The old man was thankful to be free; but to his mind emancipation had not made everything heavenly. The younger set of negroes ("my people" was his word) were on the wrong road. They had "sold their birthright," though exactly what he meant by that remark I did not gather. "They ain't got no sense," he declared, "and what sense they has got don't do 'em no good."
I told him finally that I was from the North. "Oh, I knows it," he exclaimed, "I knows it;" and he beamed with delight. How did he know, I inquired. "Oh, I knows it. I can see it in you. Anybody would know it that had any jedgment at all. You's a perfect gentleman, sah." He was too old to be quarreled with, and I swallowed the compliment.
I tore myself away, or he might have run on till night—about his old master and mistress, the division of the estate, an abusive overseer ("he was a perfect dog, sah!"), and sundry other things. He had lived a long time, and had nothing to do now but to recall the past and tell it over. So it will be with us, if we live so long. May we find once in a while a patient listener.
This patriarch's unfavorable opinion as to the prospects of the colored people was shared by my hopeful young widower before mentioned, who expressed himself quite as emphatically. He was brought up among white people ("I's been taughted a heap," he said), and believed that the salvation of the blacks lay in their recognition of white supremacy. But he was less perspicacious than the older man. He was one of the very few persons whom I met at the South who did not recognize me at sight as a Yankee. "Are you a legislator-man?" he asked, at the end of our talk. The legislature was in session on the hill. But perhaps, after all, he only meant to flatter me.
If I am long on the way, it is because, as I love always to have it, the going and coming were the better part of the pilgrimage. The estate itself is beautifully situated, with far-away horizons; but it has fallen into great neglect, while the house, almost in ruins, and occupied by colored people, is to Northern eyes hardly more than a larger cabin. It put me in mind of the question of a Western gentleman whom I met at St. Augustine. He had come to Florida against his will, the weather and the doctor having combined against him, and was looking at everything through very blue spectacles. "Have you seen any of those fine old country mansions," he asked, "about which we read so often in descriptions of Southern, life?" He had been on the lookout for them, he averred, ever since he left home, and had yet to find the first one; and from his tone it was evident that he thought the Southern idea of a "fine old mansion" must be different from his.

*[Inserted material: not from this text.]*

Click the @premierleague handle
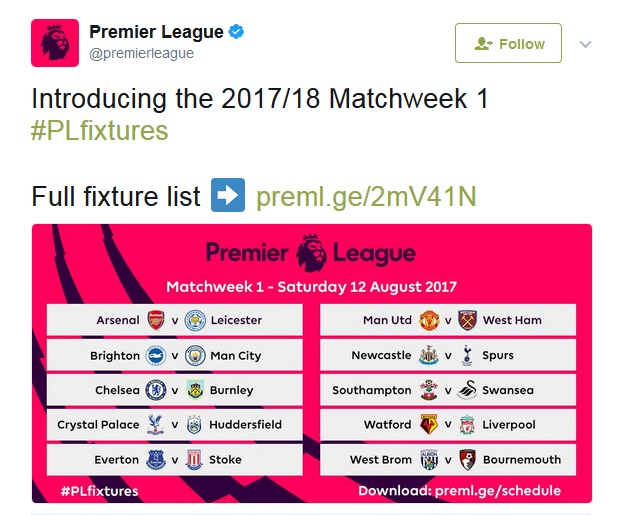(x=142, y=53)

The Murat house, certainly, was never a palace, except as love may have made it so. But it was old; people had lived in it, and died in it; those who once owned it, whose name and memory still clung to it, were now in narrower houses; and it was easy for the visitor—for one visitor, at least—to fall into pensive meditation. I strolled about the grounds; stood between the last year's cotton-rows, while a Carolina wren poured out his soul from an oleander bush near by; admired the confidence of a pair of shrikes, who had made a nest in a honeysuckle vine in the front yard; listened to the sweet music of mocking-birds, cardinals, and orchard orioles; watched the martins circling above the trees; thought of the Princess, and smiled at the black children who thrust their heads out of the windows of her "big house;" and then, with a sprig of honeysuckle for a keepsake, I started slowly homeward.